## Start

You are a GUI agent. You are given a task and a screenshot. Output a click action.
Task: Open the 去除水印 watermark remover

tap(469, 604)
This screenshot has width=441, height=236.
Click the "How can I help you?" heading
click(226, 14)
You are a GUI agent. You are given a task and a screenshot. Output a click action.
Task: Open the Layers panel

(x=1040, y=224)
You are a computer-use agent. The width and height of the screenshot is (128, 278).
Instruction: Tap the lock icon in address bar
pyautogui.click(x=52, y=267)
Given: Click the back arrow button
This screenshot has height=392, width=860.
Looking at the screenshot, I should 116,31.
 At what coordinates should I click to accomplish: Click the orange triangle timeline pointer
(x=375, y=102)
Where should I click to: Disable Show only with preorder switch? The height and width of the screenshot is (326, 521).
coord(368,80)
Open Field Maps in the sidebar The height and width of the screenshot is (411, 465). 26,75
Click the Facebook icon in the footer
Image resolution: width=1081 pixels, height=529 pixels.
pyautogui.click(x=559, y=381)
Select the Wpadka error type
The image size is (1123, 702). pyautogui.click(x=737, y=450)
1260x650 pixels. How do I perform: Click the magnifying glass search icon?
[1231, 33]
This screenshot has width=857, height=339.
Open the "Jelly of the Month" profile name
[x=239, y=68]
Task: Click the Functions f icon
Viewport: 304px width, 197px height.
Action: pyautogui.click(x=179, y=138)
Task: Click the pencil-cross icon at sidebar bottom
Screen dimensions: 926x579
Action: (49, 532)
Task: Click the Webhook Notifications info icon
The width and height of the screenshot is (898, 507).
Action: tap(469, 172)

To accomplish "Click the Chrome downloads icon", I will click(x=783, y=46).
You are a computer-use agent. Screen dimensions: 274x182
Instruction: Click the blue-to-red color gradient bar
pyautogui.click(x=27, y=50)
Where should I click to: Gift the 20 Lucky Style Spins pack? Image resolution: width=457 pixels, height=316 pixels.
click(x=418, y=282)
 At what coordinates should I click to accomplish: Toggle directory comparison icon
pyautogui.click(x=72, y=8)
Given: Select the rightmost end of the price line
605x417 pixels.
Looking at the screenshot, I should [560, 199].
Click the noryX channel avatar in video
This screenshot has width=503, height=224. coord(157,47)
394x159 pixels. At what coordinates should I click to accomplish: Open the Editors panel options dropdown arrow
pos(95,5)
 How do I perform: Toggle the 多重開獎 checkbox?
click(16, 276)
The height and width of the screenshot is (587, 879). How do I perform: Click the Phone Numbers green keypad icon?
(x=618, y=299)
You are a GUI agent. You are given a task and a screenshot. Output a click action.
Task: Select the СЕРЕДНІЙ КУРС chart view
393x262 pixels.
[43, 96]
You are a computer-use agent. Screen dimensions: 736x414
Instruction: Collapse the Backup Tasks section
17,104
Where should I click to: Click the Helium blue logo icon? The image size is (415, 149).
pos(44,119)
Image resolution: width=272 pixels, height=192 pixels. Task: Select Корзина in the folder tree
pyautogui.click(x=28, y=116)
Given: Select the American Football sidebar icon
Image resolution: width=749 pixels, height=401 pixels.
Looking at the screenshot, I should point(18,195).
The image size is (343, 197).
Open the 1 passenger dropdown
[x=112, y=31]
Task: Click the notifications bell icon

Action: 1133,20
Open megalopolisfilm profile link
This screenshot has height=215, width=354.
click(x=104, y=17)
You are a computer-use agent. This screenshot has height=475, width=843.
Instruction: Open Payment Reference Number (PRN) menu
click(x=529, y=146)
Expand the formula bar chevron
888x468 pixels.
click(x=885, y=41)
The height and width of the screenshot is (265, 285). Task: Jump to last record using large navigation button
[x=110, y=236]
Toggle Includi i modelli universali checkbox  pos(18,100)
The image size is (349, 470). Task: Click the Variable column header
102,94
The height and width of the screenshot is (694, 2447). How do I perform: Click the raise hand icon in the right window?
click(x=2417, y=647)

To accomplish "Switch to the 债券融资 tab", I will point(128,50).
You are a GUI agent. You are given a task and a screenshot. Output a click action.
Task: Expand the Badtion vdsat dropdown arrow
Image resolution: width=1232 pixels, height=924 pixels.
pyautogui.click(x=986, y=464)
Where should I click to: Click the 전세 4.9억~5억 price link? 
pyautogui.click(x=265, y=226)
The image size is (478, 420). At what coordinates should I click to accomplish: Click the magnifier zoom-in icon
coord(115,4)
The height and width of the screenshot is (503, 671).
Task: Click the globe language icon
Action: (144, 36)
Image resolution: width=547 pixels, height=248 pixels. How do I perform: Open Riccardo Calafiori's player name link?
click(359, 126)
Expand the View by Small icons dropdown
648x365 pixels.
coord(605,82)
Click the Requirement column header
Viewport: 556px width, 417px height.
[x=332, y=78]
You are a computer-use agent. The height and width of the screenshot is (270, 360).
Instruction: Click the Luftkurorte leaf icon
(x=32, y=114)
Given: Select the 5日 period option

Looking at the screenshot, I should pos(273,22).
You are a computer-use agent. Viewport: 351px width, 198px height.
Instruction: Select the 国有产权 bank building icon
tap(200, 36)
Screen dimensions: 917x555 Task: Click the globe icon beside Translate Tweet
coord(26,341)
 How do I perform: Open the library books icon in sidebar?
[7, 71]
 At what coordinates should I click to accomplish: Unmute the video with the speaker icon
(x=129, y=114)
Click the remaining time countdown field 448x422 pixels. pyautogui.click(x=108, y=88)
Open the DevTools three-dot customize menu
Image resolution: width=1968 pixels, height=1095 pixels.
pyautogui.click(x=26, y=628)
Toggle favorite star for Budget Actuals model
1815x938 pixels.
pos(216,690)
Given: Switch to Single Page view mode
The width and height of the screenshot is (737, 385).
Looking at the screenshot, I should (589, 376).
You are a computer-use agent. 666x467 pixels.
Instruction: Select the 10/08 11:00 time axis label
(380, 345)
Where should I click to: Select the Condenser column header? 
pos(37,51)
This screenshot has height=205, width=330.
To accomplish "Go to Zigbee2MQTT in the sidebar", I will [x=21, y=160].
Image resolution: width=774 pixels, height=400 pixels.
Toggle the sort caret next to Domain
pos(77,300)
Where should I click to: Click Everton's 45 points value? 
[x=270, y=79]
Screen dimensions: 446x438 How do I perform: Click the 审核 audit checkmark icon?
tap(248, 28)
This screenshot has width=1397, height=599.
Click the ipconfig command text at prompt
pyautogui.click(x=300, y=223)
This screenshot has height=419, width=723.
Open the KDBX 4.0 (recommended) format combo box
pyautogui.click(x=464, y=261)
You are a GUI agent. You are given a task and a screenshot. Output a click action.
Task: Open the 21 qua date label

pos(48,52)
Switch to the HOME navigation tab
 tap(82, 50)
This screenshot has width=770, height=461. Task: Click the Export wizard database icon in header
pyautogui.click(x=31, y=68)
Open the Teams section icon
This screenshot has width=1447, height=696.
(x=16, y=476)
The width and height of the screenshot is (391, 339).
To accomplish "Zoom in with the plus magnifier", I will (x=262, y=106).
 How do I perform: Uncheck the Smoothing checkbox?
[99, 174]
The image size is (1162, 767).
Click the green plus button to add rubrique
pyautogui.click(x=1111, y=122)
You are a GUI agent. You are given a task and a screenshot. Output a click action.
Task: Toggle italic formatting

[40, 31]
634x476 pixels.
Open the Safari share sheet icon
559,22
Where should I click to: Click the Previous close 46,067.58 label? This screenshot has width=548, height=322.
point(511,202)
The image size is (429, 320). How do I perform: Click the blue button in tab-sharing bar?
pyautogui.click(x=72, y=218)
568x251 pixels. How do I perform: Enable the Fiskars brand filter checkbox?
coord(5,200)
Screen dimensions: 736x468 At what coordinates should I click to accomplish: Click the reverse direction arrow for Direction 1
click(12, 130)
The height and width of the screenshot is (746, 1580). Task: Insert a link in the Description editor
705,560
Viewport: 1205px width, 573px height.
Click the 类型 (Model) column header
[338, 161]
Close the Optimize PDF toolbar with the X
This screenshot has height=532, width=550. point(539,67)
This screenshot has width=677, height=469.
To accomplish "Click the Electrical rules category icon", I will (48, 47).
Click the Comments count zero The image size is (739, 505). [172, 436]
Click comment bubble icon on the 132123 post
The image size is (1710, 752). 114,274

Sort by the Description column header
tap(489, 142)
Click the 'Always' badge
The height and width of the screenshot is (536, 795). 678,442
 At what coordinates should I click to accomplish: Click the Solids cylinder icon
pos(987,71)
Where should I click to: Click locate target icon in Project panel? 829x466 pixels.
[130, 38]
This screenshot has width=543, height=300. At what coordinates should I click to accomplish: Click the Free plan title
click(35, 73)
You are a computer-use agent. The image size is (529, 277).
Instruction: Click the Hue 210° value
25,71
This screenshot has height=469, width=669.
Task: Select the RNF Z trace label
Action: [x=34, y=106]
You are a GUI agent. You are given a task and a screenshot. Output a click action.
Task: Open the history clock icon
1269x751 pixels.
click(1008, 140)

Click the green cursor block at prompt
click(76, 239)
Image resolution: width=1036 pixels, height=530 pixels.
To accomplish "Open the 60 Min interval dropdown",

## End

• _Task directions_
Reproduce, unchanged, the lines of data starting at the line that contains "You are a computer-use agent. The image" and ending at the final line of the data.

• _Problem solution_
You are a computer-use agent. The image size is (529, 277).
Instruction: Click the Hue 210° value
25,71
This screenshot has height=469, width=669.
Task: Select the RNF Z trace label
Action: [x=34, y=106]
You are a GUI agent. You are given a task and a screenshot. Output a click action.
Task: Open the history clock icon
1269x751 pixels.
click(1008, 140)

Click the green cursor block at prompt
click(76, 239)
Image resolution: width=1036 pixels, height=530 pixels.
To accomplish "Open the 60 Min interval dropdown",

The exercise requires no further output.